The problem is that those cards probably only use 1 lane as well, but if Maban's observation is true, and from what I can see there is no reason to think it isn't, it will still be a step up as the current SATAIII ports you have would be nothing more than overhyped SATAII ports.

Corsair has also said that only the current Intel SATAIII controller can achieve the max performance with their drives.

Here is the spec sheet on the Marvell 91XX controllers: http://www.marvell.com/storage/system-solutions/assets/Marvell-88SE91XX-Host-Controllers.pdf



Mussels said:


> why the hell are you using the marvell controller? use the intel one.



Generally only 1155 boards have Intel SATAIII, though there is at least 1 1156 board that claims to use the P67 (B3) with Intel's SATAIII made by ASRock.


----------



## arnoo1 (Jul 17, 2011)

TheOne said:


> The problem is that those cards probably only use 1 lane as well, but if Maban's observation is true, and from what I can see there is no reason to think it isn't, it will still be a step up as the current SATAIII ports you have would be nothing more than overhyped SATAII ports.
> 
> Corsair has also said that only the current Intel SATAIII controller can achieve the max performance with their drives.
> 
> ...



oke thanks

so i can't use it at full speed until i go for sandy bridge/ivy bridge or maybe x79 or get a decent sata 600 raid card, like the LSI SAS 9211-8i (SAS9211-8I/SGL)
link
http://www.lsi.com/products/storagecomponents/Pages/LSISAS9211-8i.aspx
 it's pretty expensive 211.90 euro's


----------



## TheOne (Jul 17, 2011)

arnoo1 said:


> oke thanks
> 
> so i can't use it at full speed until i go for sandy bridge/ivy bridge or maybe x79 or get a decent sata 600 raid card, like the LSI SAS 9211-8i (SAS9211-8I/SGL)
> link
> ...



You could still use a controller card to get higher performance than you are seeing now, as the Marvell controller on your board is supposed to use 1 lane from PCIe 2.0 which would be about 450 to 500MB/s, though write may only be 300MB/s+, at least from what I've seen on the Corsair forums from other Force 3 users using a Marvell controller.  Personally if I could I would return that board and get one that properly uses the Marvell controller.

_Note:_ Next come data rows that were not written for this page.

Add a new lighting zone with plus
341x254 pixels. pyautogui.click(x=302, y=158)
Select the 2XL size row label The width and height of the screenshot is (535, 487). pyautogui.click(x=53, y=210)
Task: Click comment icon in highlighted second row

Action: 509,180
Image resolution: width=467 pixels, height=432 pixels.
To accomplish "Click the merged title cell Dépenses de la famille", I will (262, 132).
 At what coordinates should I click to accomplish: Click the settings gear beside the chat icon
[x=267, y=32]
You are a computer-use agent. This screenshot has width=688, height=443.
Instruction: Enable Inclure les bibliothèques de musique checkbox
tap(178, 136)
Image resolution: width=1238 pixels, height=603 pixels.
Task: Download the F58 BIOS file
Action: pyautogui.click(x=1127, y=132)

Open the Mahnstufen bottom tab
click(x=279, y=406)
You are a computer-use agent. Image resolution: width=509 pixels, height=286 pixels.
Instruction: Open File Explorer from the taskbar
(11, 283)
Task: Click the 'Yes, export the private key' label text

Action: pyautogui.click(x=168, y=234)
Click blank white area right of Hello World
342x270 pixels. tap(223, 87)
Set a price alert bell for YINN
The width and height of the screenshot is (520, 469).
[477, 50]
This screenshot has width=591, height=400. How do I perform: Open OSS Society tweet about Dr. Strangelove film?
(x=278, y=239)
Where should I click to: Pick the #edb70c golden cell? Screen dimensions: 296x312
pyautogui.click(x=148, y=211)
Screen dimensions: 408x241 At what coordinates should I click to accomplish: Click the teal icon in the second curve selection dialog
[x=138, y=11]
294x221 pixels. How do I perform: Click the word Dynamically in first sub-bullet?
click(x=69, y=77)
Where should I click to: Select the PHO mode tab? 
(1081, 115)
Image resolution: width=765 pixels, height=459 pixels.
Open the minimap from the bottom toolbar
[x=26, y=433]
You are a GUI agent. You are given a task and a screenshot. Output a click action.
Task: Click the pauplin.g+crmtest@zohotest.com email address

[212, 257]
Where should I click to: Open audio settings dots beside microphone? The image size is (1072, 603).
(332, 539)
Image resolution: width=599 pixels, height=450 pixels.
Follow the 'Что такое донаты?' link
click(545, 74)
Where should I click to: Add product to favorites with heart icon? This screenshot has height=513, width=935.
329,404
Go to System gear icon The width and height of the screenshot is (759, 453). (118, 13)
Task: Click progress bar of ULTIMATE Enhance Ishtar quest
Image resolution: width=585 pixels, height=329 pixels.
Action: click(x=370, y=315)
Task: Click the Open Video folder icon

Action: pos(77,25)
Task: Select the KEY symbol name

Of course if the rumors X-Bit started about some x79 boards being backwards compatible with 1366 CPU's do turn out to be true then there would be a potential upgrade, though I remain skeptical.


----------



## arnoo1 (Jul 17, 2011)

TheOne said:


> You could still use a controller card to get higher performance than you are seeing now, as the Marvell controller on your board is supposed to use 1 lane from PCIe 2.0 which would be about 450 to 500MB/s, though write may only be 300MB/s+, at least from what I've seen on the Corsair forums from other Force 3 users using a Marvell controller.  Personally if I could I would return that board and get one that properly uses the Marvell controller.
> 
> Of course if the rumors X-Bit started about some x79 boards being backwards compatible with 1366 CPU's do turn out to be true then there would be a potential upgrade, though I remain skeptical.



but are there x58 mobo's with a good sata600 controller? the mobo is just a 5 days old


----------



## TheOne (Jul 17, 2011)

arnoo1 said:


> but are there x58 mobo's with a good sata600 controller? the mobo is just a 5 days old



I'm afraid no matter what board you switch to you would probably be limited as the Marvell is the most common SATAIII controller used on non-1155 Intel motherboards, and is even used on some of them to give the board 4 SATAII, 4 SATAIII, and eSATAIII.  And I still think you should exchange that board for one that actually puts the Marvell controller on a PCIe 2.0 lane, though this may cripple other features on the board depending on how it is setup.


----------



## Maban (Jul 17, 2011)

You could buy one of those HBAs (or a board which utilizes a 1.1 to x2 2.0 switch which TheOne is mentioning) and put it in the second x16 slot. It would give you better performance, but it would still be somewhat limited. Latency would be higher than using native and bandwidth would still be limited to 500MB/s.


----------



## arnoo1 (Jul 17, 2011)

Is sandy bridge an idea? A good gigabyte or asus mobo with a 2600k and 1600-2000mhz mem? I don't like the way to oc those sandy bridge cpu's it's to simple, i do like that don't get that hot, only thing i care about is oc'ing, blazing fast performens and that my ssd's is running full speed


----------



## TheOne (Jul 17, 2011)

arnoo1 said:


> Is sandy bridge an idea? A good gigabyte or asus mobo with a 2600k and 1600-2000mhz mem? I don't like the way to oc those sandy bridge cpu's it's to simple, i do like that don't get that hot, only thing i care about is oc'ing, blazing fast performens and that my ssd's is running full speed



Sandy Bridge's P67 (B3), H67 (B3), and Q67 (B3) boards use Intel SATAIII and can deliver the max performance of the drive.


----------



## Maban (Jul 17, 2011)

Or you could jump ship to an AMD 8 or 9 series board.


----------



## arnoo1 (Jul 17, 2011)

Maban said:


> Or you could jump ship to an AMD 8 or 9 series board.



No, i don't like amd, bad experience with amd, also in some games a i3 p55 cpu is faster than a quad phenom2 cpu, intel had mutch better memory bandwitdh and in sequential benches it's al lot faster i stay on the intel side if you don't mind.

Cool maban you are again clooking to my thread, if you mind i used a quote from you


----------



## Maban (Jul 17, 2011)

There are options like the HighPoint RocketRAID 2720SGL. It's still not going to get you the performance of the native 6G on P67/Z68, but it's the best option otherwise. I don't know how much it costs over there in Dutchland, but here it's $135 plus the cost of cables.


----------



## TheOne (Jul 18, 2011)

Intel's SATAIII is also reported to be slightly faster than AMD's, Corsair recommends for max performance using one of the aforementioned Sandy Bridge chipsets, and the Z68.


----------